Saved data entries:

= Beginning of Section =

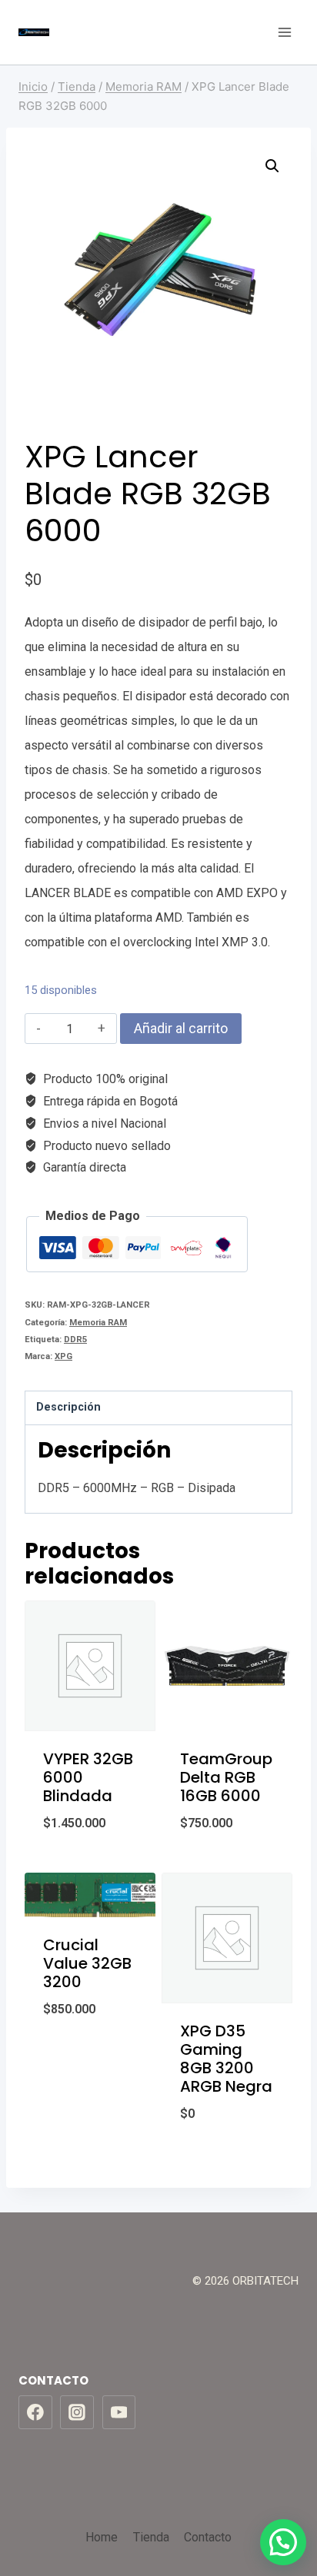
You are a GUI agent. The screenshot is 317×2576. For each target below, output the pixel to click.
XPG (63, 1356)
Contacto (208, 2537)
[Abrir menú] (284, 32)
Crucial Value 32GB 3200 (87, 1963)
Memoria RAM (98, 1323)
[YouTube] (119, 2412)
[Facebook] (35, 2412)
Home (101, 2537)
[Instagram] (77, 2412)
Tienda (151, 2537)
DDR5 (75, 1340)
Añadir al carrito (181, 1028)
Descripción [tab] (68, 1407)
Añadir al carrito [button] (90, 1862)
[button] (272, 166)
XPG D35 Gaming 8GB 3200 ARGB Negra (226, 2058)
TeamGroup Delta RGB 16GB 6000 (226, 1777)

= End of Section =

From the records above, transcribe without alteration every line from the one with "XPG (63, 1356)" to the one with "Descripción [tab] (68, 1407)", inclusive.

• **RESPONSE BELOW**
XPG (63, 1356)
Contacto (208, 2537)
[Abrir menú] (284, 32)
Crucial Value 32GB 3200 (87, 1963)
Memoria RAM (98, 1323)
[YouTube] (119, 2412)
[Facebook] (35, 2412)
Home (101, 2537)
[Instagram] (77, 2412)
Tienda (151, 2537)
DDR5 (75, 1340)
Añadir al carrito (181, 1028)
Descripción [tab] (68, 1407)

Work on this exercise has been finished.